> [Available data]

☆ ☆ ☆ ☆

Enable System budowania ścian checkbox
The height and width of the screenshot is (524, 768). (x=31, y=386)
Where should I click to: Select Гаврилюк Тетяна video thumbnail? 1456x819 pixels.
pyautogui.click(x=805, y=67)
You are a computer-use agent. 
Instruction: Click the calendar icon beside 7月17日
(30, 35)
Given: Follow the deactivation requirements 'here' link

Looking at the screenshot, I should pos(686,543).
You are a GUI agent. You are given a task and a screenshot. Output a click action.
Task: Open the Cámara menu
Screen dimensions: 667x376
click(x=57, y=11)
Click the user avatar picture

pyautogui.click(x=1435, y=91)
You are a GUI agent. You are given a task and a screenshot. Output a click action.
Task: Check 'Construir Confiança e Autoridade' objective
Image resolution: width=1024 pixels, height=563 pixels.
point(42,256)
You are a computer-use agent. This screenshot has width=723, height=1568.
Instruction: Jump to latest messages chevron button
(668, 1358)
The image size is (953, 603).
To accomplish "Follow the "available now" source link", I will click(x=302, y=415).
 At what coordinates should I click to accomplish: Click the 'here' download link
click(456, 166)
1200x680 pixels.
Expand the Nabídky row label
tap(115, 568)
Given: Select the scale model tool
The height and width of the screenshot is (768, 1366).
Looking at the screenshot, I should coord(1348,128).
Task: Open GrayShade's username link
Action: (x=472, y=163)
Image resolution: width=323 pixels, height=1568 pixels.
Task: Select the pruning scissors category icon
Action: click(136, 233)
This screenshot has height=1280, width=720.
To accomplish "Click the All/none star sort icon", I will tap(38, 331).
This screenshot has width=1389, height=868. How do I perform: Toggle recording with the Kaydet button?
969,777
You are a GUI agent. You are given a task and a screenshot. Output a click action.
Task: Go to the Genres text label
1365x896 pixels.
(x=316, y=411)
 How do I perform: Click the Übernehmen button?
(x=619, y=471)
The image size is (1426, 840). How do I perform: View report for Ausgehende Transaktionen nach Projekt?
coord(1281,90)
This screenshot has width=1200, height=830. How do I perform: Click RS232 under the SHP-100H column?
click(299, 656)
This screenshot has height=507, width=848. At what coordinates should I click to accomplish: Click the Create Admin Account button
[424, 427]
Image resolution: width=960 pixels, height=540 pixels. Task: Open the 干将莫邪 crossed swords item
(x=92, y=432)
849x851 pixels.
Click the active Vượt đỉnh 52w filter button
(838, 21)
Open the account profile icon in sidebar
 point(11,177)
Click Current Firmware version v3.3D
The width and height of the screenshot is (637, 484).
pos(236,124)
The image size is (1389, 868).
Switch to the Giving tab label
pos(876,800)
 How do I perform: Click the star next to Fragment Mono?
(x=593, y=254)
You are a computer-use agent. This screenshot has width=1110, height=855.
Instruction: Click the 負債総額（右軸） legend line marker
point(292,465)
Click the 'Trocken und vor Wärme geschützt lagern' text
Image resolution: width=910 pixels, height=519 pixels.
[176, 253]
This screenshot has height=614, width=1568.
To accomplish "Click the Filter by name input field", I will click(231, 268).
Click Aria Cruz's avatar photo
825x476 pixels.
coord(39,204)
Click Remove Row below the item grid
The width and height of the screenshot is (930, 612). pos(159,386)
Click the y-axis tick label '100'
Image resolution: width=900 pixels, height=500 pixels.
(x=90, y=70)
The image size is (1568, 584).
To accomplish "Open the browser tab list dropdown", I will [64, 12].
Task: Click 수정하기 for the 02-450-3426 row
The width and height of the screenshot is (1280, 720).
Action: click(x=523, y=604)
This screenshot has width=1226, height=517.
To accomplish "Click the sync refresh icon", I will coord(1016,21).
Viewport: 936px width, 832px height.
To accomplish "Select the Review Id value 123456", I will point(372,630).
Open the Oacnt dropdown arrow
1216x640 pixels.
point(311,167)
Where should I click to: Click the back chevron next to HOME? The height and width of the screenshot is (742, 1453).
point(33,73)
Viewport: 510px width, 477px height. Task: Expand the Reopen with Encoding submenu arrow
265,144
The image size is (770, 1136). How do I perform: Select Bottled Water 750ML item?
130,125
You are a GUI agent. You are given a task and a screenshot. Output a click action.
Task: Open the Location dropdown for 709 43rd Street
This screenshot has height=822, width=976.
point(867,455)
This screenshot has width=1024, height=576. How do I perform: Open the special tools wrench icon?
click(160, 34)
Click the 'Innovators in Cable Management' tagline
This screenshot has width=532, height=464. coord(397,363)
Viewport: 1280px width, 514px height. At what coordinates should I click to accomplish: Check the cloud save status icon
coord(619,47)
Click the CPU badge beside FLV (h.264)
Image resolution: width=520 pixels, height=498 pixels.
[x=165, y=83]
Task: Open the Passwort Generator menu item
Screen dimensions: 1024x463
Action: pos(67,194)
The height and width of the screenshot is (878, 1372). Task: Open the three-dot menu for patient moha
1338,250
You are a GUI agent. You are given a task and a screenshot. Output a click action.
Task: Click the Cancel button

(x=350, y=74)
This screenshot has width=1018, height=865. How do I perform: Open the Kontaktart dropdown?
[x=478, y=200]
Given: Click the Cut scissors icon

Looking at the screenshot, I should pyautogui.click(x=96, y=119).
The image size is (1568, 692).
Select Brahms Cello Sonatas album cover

☆ ☆ ☆ ☆

> [Exercise goal] Among the lines above, find those with the word "computer" and list them.

> [Answer for this exercise]
You are a computer-use agent. 
You are a computer-use agent. This screenshot has width=723, height=1568.
You are a computer-use agent. This screenshot has width=1110, height=855.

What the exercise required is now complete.